Provinsi Aceh dipilih sebagai lokasi kegiatan untuk mengedepankan nilai kemanusiaan dan solidaritas sosial. Bagi Kemenko PM, penguatan ekonomi masyarakat tidak dapat dipisahkan dari kepedulian terhadap sesama, khususnya bagi masyarakat yang sedang menghadapi masa sulit pasca-bencana.

Deputi Bidang Koordinasi Pemberdayaan Ekonomi Masyarakat dan Pelindungan Pekerja Migran Kemenko PM, Leontinus Alpha Edison, menegaskan bahwa aspek kemanusiaan menjadi bagian penting dari strategi pemberdayaan masyarakat yang dijalankan pemerintah.

“Pasar 1001 Malam bukan sekadar pusat transaksi ekonomi, melainkan wadah aksi kemanusiaan,” ujar Leontinus dalam keterangan tertulisnya.

Selain memiliki dimensi sosial, program ini juga berfungsi sebagai katalis untuk memperkuat UMKM dan sektor ekonomi kreatif dengan memanfaatkan aset milik pemerintah dan BUMN yang sebelumnya kurang produktif. Ruang-ruang tersebut diubah menjadi creative compound yang dapat dimanfaatkan pelaku usaha dengan biaya terjangkau.

Di Aceh, kegiatan Pasar 1001 Malam dikemas dengan nuansa Ramadan. Berbagai kegiatan digelar mulai dari bazaar dan expo kuliner serta kerajinan, hingga panggung Talenta Da’i Cilik untuk mengembangkan potensi anak-anak.

Kegiatan ini juga menghadirkan layanan sosial bagi masyarakat, seperti klinik kesehatan gratis yang menyediakan pemeriksaan medis dasar.

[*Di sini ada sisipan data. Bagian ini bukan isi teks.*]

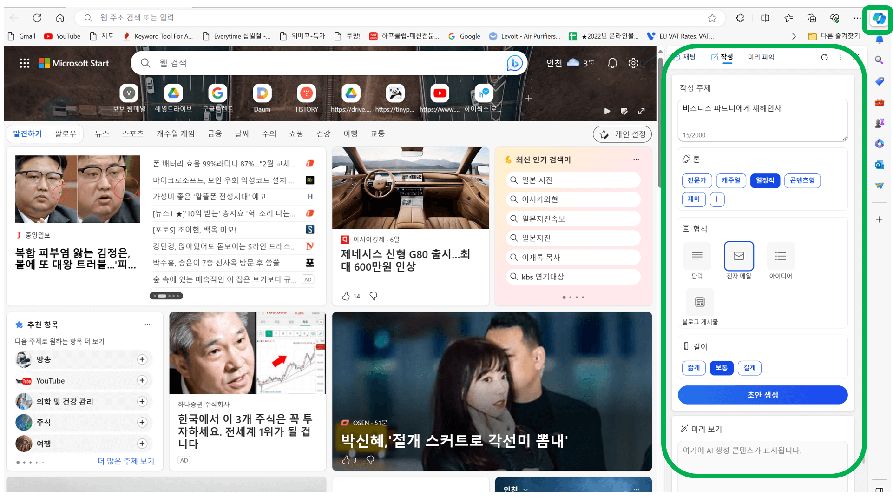Open the 스포츠 news category tab
The width and height of the screenshot is (893, 504).
[x=132, y=134]
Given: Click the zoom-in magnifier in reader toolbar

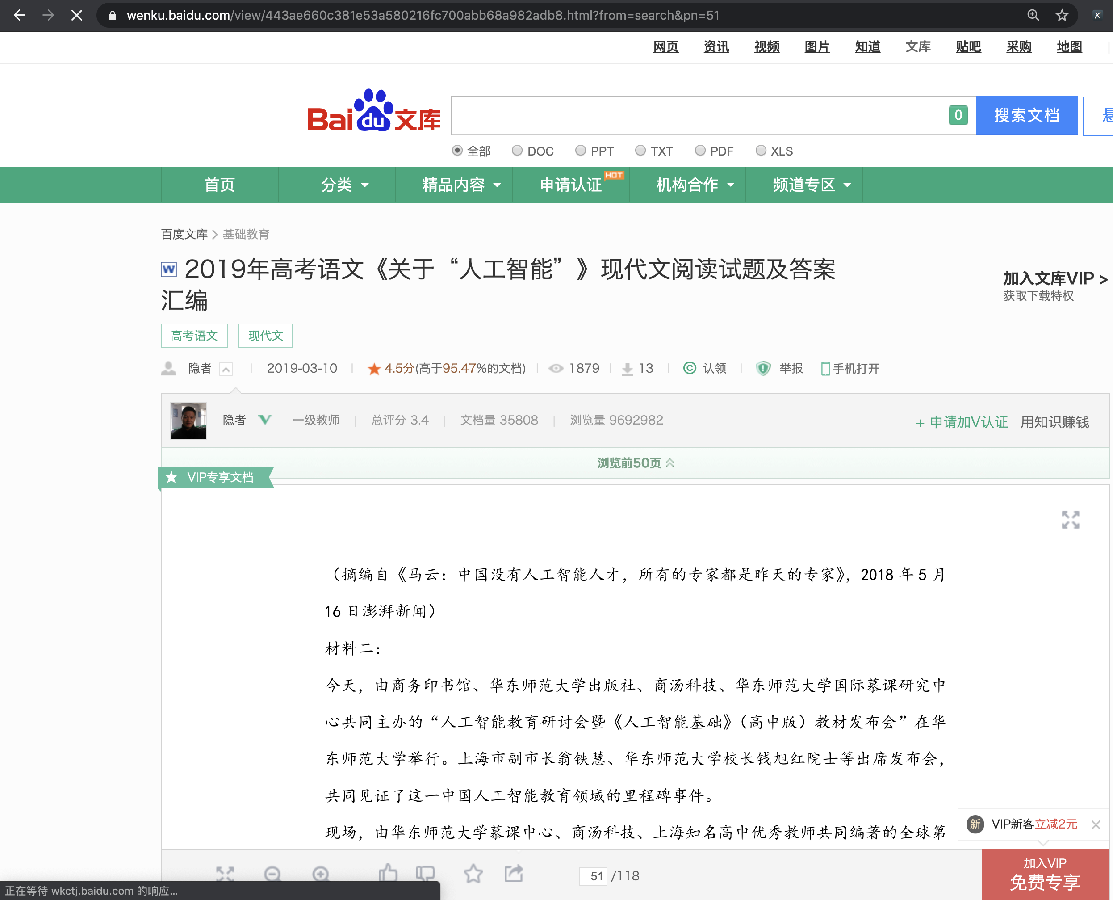Looking at the screenshot, I should tap(321, 875).
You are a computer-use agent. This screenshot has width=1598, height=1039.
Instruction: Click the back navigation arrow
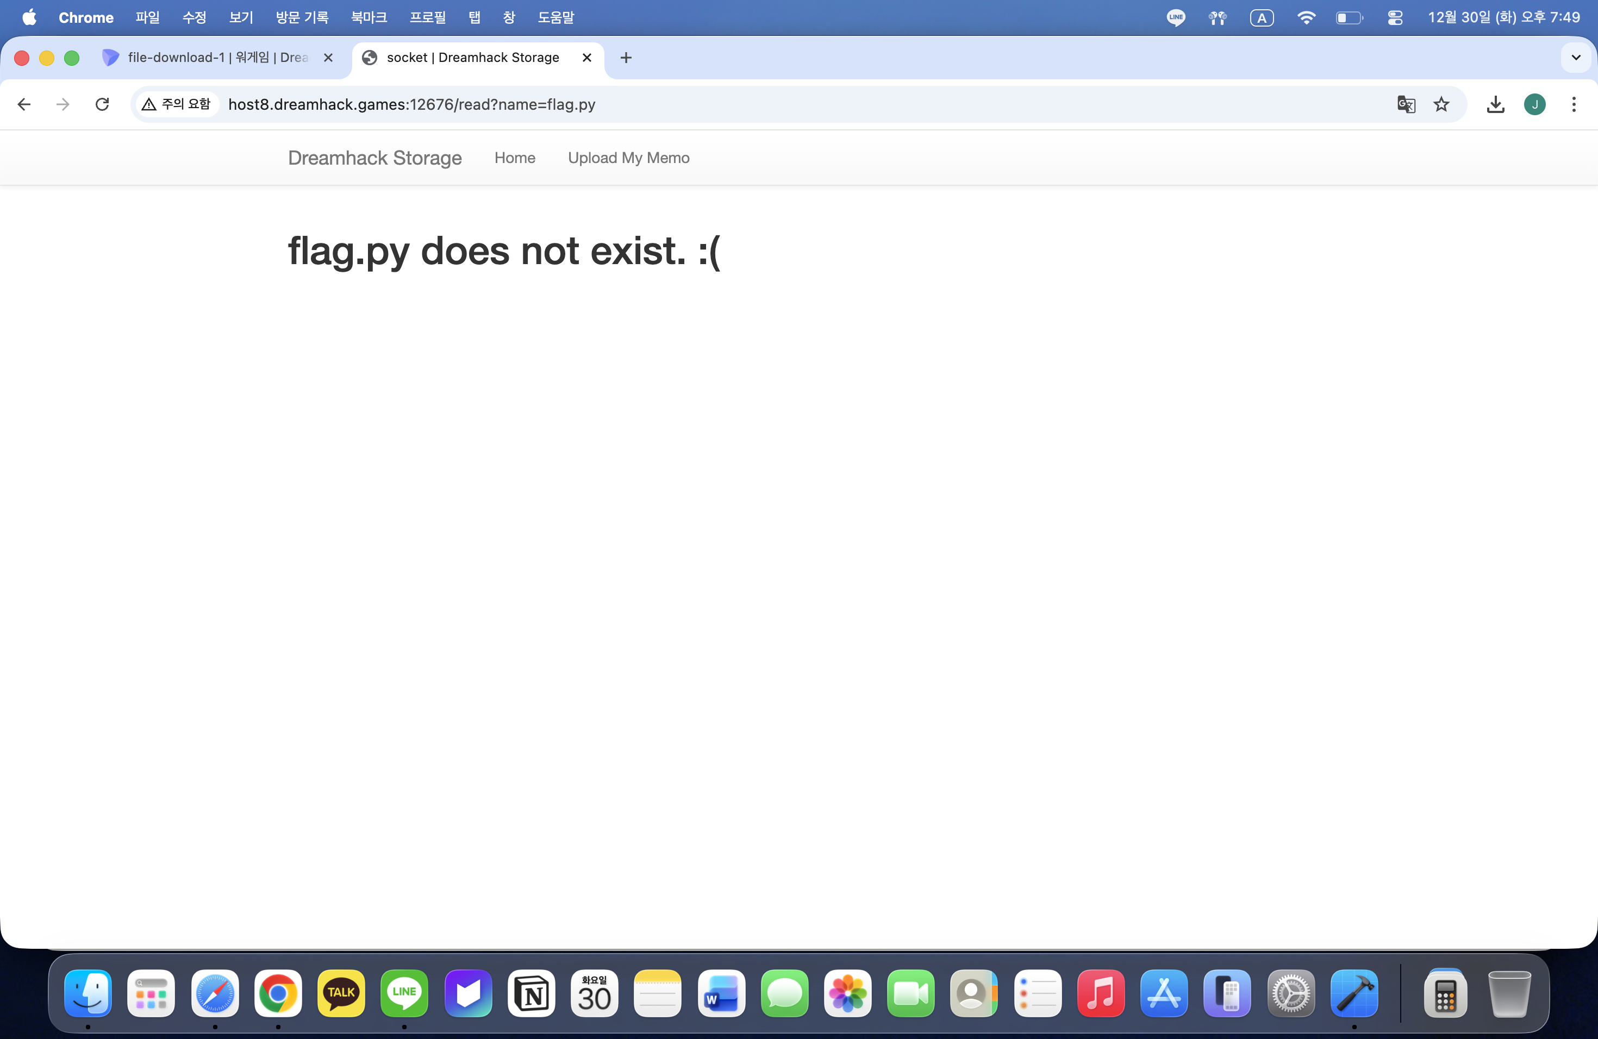(x=24, y=104)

Selain itu, terdapat program Klinik UMKM Bangkit yang bekerja sama dengan Pemerintah Provinsi Aceh dan Pemerintah Kota Banda Aceh untuk memberikan pendampingan legalitas usaha bagi pelaku UMKM.

“Kami ingin menciptakan pengalaman yang tidak hanya memikat secara visual melalui konsep Coffee Truck dan talkshow interaktif, tetapi juga memberikan dampak nyata bagi kesejahteraan dan kesehatan masyarakat,” jelas Leontinus.

Ia menambahkan bahwa kolaborasi antara pemerintah, sektor swasta, dan komunitas menjadi kunci dalam mewujudkan kemandirian ekonomi masyarakat.

“Melalui sinergi solid antara pemerintah, swasta, dan komunitas, kami yakin kemandirian ekonomi yang bermartabat dapat terwujud,” lanjutnya.

Dalam rangkaian kegiatan Pasar 1001 Malam tersebut, Kemenko PM juga akan menyalurkan sejumlah bantuan sosial. Di antaranya pemberian pangan olahan siap saji bagi penyintas banjir, penyerahan 103 unit hunian sementara hasil kolaborasi dengan Rumah Zakat, serta penyaluran 1.000 kitab kuning untuk pesantren di Aceh Utara dan Aceh Tamiang.